### Data excerpts:
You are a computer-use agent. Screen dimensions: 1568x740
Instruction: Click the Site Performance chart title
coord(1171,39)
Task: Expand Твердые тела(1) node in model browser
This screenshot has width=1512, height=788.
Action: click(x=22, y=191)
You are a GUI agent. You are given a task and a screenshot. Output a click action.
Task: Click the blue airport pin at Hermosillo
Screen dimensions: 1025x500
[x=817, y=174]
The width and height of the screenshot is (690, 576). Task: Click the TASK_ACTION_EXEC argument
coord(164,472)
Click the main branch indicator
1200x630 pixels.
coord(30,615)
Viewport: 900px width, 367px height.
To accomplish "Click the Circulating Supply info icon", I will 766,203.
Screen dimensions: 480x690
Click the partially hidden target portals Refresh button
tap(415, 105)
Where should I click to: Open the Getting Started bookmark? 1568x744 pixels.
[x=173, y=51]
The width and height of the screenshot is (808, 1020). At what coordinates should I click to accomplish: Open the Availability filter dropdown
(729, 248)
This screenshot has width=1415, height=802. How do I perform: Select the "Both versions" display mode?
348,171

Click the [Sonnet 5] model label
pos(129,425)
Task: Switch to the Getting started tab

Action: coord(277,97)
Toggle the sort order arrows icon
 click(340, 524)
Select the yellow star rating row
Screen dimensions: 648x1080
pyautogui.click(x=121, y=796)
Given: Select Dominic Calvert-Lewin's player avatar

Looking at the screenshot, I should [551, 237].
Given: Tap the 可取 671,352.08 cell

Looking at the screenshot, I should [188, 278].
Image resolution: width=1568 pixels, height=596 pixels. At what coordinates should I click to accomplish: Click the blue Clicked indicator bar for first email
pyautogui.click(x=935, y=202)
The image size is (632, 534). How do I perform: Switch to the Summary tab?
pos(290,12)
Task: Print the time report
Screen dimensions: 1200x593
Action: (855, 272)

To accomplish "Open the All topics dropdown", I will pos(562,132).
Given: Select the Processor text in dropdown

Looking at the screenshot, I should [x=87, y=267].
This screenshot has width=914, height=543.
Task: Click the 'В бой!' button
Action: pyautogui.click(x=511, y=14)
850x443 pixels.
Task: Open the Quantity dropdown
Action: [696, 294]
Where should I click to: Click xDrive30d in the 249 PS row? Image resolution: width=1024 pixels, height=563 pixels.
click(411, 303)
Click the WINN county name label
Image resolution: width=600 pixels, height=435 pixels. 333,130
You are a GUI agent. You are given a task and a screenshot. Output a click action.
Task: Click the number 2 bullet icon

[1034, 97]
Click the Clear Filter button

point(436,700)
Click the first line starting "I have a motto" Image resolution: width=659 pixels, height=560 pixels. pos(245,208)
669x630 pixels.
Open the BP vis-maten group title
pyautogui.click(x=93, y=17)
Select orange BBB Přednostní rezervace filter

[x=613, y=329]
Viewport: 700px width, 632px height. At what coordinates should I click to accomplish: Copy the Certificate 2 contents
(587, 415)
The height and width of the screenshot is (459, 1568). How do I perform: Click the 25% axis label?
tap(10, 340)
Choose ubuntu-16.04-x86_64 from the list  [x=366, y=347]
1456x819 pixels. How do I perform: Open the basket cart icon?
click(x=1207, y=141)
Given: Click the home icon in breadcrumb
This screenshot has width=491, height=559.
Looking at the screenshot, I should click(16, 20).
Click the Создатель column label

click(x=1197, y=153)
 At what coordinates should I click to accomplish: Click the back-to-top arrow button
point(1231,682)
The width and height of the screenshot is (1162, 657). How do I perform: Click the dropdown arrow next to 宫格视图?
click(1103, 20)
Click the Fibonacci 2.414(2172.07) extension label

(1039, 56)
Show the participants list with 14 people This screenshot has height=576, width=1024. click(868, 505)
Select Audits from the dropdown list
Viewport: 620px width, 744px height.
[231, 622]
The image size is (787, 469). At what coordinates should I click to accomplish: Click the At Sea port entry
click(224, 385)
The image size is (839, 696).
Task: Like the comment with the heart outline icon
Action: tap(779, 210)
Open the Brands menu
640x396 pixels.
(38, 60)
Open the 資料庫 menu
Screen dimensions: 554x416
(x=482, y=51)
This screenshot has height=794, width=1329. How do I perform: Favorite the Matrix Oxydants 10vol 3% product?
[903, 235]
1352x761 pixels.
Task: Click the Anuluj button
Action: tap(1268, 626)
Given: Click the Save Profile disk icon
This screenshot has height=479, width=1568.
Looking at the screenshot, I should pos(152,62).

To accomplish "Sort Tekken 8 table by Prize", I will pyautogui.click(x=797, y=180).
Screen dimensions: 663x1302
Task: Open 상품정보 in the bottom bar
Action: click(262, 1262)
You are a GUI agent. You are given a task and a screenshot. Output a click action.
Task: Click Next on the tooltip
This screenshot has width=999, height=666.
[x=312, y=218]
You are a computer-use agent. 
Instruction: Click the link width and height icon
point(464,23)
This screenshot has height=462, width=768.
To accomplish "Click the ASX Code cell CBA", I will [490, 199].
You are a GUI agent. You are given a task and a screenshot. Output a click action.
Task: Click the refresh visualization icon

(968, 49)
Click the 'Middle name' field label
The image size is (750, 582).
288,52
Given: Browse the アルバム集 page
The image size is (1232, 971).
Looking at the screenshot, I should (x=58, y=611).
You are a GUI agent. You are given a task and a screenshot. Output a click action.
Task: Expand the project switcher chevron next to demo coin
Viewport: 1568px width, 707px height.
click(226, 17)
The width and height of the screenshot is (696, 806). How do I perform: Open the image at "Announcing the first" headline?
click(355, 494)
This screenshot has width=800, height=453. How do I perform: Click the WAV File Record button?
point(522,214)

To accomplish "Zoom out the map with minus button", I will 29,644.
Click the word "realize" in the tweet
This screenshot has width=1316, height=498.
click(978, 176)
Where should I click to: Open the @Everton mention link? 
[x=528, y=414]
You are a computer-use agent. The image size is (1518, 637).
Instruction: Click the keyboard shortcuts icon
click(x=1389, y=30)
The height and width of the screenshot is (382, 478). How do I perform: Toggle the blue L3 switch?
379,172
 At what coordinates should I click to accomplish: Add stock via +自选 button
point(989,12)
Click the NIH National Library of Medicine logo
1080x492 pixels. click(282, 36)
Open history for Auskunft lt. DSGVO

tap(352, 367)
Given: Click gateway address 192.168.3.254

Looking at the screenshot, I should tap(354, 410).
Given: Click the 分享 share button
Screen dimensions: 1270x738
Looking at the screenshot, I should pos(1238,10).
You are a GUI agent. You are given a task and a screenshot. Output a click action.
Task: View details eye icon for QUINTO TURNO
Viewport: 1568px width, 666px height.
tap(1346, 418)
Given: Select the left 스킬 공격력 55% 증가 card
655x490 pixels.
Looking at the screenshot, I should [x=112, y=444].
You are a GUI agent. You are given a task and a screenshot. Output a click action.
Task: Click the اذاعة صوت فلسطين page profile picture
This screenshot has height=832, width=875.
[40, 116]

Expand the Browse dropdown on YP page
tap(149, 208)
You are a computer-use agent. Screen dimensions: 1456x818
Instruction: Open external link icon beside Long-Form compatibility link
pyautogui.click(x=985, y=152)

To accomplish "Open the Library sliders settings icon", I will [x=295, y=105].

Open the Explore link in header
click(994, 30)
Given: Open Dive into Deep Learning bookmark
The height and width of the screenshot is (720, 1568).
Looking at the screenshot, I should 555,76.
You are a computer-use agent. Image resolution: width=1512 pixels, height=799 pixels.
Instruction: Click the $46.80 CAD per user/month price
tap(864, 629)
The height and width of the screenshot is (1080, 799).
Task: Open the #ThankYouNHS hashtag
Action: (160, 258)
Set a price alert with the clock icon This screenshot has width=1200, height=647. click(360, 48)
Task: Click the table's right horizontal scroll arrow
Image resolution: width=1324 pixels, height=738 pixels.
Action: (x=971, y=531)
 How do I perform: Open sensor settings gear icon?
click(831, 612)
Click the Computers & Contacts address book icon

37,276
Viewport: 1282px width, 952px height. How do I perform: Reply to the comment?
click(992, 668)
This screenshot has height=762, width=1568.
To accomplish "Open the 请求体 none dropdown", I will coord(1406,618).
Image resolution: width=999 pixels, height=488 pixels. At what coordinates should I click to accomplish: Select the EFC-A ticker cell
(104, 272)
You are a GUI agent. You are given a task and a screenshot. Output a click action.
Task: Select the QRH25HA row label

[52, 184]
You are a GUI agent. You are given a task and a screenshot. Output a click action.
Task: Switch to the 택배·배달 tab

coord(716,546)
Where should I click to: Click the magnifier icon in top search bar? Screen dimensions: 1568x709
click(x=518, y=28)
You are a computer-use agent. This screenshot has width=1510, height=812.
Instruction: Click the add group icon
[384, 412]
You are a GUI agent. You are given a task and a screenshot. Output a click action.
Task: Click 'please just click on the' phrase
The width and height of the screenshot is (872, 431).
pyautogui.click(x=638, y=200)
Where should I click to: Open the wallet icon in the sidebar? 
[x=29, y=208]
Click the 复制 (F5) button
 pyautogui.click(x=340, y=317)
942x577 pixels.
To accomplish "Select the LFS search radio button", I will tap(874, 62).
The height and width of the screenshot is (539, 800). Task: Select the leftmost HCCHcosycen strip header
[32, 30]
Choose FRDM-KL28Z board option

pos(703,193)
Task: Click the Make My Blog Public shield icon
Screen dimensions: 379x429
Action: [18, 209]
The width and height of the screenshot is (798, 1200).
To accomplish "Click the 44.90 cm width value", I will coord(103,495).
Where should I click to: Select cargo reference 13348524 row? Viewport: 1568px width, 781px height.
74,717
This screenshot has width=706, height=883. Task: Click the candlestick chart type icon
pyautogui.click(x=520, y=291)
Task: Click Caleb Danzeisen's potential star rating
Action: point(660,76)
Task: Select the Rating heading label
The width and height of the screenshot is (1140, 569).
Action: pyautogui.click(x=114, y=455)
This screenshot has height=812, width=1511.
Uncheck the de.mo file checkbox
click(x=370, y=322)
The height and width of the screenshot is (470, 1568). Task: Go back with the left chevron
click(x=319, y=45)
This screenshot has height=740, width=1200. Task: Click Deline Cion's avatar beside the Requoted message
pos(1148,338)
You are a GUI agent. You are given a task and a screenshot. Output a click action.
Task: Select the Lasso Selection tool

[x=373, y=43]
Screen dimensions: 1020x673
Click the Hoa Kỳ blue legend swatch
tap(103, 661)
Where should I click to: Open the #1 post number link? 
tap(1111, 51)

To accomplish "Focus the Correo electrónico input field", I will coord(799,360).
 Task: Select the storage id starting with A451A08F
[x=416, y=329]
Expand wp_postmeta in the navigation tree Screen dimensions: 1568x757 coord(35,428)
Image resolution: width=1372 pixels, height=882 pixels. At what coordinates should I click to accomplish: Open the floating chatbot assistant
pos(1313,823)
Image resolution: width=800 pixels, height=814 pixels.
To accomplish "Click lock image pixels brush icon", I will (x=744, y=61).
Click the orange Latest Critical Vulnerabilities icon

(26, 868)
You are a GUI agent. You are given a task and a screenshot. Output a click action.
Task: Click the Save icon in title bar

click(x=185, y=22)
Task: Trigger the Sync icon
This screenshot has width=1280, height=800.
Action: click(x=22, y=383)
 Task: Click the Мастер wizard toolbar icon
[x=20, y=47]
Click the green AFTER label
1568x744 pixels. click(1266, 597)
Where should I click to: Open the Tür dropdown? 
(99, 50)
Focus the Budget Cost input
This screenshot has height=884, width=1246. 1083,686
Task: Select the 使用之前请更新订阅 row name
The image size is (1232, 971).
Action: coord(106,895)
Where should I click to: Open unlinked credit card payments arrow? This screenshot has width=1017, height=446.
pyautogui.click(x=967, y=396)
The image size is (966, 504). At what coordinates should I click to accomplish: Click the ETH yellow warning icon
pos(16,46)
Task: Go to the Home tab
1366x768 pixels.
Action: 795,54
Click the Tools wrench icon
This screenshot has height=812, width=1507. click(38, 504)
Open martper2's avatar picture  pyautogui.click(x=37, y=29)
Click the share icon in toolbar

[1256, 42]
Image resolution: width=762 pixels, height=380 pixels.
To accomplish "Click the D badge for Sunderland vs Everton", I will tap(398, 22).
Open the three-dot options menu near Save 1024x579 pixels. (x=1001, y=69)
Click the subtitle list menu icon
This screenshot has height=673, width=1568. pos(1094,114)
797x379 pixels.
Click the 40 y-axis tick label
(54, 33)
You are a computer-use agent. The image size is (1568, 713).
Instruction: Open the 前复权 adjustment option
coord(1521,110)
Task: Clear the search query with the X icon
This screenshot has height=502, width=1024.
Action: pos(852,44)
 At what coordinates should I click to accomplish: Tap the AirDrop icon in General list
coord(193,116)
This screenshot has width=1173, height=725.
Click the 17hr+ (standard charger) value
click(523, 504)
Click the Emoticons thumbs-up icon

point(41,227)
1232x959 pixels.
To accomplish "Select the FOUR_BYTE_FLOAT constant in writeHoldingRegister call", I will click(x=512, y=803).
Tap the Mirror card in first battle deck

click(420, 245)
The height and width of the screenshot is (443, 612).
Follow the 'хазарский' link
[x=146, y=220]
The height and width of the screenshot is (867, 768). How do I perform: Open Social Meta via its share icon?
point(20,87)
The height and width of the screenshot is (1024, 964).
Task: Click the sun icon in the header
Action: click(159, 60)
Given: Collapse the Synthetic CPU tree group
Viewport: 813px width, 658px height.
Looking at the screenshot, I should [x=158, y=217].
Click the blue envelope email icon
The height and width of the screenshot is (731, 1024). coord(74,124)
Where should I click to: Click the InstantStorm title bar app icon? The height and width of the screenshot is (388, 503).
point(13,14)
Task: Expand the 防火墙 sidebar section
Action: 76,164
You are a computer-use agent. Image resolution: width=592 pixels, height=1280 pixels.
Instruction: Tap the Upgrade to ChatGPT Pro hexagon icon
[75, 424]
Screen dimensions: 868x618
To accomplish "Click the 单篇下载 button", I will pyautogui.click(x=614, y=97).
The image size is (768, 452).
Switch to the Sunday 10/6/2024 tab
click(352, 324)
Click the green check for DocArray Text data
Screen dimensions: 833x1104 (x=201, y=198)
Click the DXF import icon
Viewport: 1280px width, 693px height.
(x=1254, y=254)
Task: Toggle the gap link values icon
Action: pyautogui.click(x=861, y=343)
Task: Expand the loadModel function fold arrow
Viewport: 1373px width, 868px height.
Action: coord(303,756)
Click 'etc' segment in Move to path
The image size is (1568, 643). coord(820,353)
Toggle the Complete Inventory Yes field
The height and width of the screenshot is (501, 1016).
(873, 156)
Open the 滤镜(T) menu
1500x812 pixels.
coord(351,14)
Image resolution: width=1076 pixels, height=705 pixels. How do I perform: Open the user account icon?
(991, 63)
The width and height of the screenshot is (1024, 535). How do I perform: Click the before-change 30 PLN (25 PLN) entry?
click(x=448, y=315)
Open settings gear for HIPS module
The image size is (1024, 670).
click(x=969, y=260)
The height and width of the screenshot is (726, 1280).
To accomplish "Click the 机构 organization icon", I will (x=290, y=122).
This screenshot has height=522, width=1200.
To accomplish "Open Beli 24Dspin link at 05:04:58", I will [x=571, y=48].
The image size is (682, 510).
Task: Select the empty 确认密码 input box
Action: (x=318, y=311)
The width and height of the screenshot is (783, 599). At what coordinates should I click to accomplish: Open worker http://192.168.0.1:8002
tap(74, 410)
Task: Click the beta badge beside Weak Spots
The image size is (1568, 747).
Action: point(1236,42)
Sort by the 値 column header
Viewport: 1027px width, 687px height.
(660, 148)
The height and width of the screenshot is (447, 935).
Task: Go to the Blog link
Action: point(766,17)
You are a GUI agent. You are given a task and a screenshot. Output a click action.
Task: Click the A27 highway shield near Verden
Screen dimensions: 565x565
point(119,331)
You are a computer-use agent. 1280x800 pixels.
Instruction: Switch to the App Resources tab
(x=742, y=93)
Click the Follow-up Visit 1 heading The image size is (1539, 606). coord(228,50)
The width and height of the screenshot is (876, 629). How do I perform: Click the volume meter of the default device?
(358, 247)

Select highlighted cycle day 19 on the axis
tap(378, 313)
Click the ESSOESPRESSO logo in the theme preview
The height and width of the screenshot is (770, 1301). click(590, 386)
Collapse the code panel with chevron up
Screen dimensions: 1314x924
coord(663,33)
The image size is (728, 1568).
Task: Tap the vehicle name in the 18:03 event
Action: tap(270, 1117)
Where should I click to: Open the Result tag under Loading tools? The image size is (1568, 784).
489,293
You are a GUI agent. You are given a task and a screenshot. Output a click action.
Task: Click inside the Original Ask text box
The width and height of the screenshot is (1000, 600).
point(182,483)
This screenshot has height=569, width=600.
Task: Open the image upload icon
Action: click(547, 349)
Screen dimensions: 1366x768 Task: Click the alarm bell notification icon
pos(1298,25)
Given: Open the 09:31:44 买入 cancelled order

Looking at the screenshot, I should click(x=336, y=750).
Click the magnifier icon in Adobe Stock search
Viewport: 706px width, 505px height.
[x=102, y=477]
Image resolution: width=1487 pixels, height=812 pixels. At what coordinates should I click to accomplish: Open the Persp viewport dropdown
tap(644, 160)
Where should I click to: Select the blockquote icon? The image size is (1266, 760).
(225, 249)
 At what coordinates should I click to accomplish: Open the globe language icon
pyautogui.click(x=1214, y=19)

### TASK BRIEF:
Above are the records. Copy every line in them holding "badge".

### EXERCISE OUTPUT:
To accomplish "Click the D badge for Sunderland vs Everton", I will tap(398, 22).
Task: Click the beta badge beside Weak Spots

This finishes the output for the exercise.